Sunday, May 03, 2009
The Squid and the Whale
Written & Directed by Noah Baumbach
Running Time: 88 Minutes Rated R
The Squid and the Whale is loosely based on the unraveling of director Noah Baumbach parents' marriage in Park Slope, Brooklyn in the mid-1980s. (Baumbach is best known as the co-writer of The Life Aquatic with Steve Zissou.) In this fluid, moving comedy-drama, there is no neat, happy ending or high drama. The Squid And The Whale has much more in common with French films like Murmur of The Heart and The 400 Blows that explore divorce, coming of age and sexual awakening than standard American fare like Kramer Vs. Kramer.
Jesse Eisenberg plays Walt Berkman, an intelligent but troubled 16 year old who subtly idolizes his Dad, struggling writer Bernard (Jeff Daniels). Joan Berkman (Laura Linney) has taken up writing as a second career, and fares much better than Bernard, receiving more accolades with less effort than her estranged husband. (The character of Joan is based on Baumbach's mother, former film critic Georgia Brown.) The Berkmans are certainly part of the literary community of Park Slope in the 1980s. Even the sparsely furnished rooms in their home say a lot about the family. Instead of sports posters, their apartment is decorated with a framed still from Breathless and a one-sheet from The Mother And The Whore. The intellectual milieu seems not to add depth to the family's relationships, but to steel them in icier terms. When the parents call 16 year old Walt and 12 year old Frank in for a "family meeting", their lives are thrown into disarray. Not that everything was hunky-dory beforehand. Frank Berkman, played with conviction by Owen Kline, (son of Phoebe Cates & Kevin Kline) deals with his anguish in other ways. He drinks beer and masturbates at school. Disquieting scenarios, perhaps, but the staggering honesty here exposes the ugly truths not only in Baumbach's own story in the stories of a thousand other children of divorce.

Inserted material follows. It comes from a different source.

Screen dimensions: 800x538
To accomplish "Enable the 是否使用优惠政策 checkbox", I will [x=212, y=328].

During a school talent show, Walt cadges Wish You Were Here by Pink Floyd as his own. After he's found out, he explains matter of factly to a school psychologist that "I felt I could have written it so the fact that it was already written was kind of a technicality."

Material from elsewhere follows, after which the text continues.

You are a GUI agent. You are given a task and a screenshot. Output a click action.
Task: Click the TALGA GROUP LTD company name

The Squid and the Whale succeeds on several levels. Baumbach's script is literate and, at turns subtle, heartbreaking and wryly funny. The subtle yet thorny ways parents and their power plays and idiosyncrasies effect children is explored with depth and conviction. Walt idolizes his father and is Bernard's only ally until Bernard alienates him. As any child of divorce knows, most separations are not over the top National Enquirer dramas; the emotions they cause are subtle and manifest pain in different and sometimes bizarre ways. One can't judge Bernard, even though he has no apparent likable qualities. We just take him for what his is, and we don't hate him as one would a villain because his grief is so nuanced and real. All the performances in this film are equally impressive, but Daniels had the toughest canvas to draw on since Bernard is so self-absorbed.

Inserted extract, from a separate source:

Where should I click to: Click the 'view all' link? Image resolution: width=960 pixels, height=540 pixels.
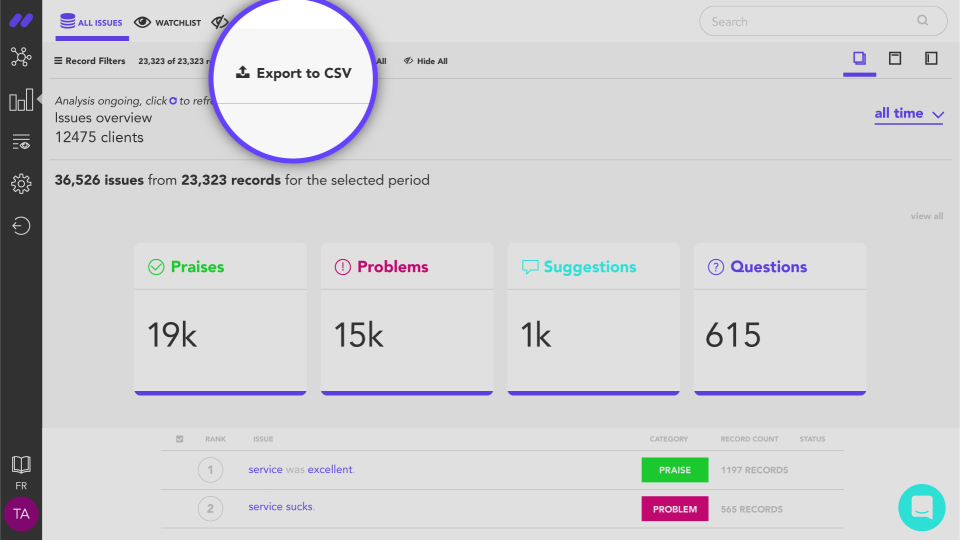click(x=926, y=216)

Once a fêted literary novelist, Bernard has hit hard times in his career, garnering form rejection letters and half filled college poetry readings instead of awards. He still manages to attract a literary groupie, bold young student Lili (Anna Paquin). Father and son both vie for her affection. Bernard is so caught up in his own world that he has forgotten how to accommodate or even acknowledge the needs of those around him, including his family. He accompanies Walt and one of his dates, good girl Sofie, to a screening of Blue Velvet, not realizing that the film might be uncomfortable for the girl.
Joan takes up with quirky tennis instructor, Ivan (William Baldwin), who is in most ways, the opposite of Bernard. He becomes Frank's hero and father substitute. While Joan seems like the wronged party, revelations later in the film expose her as equally guilty for the break-up. Baumbach leaves the film's ending open to interpretation, as an unexpected turn of events draws the family together. Tender, funny, flawed and poignant, the characters in The Squid and the Whale could be your neighbors--or your own family. The film's unusual title refers to a diorama at the Museum of Natural History in New York.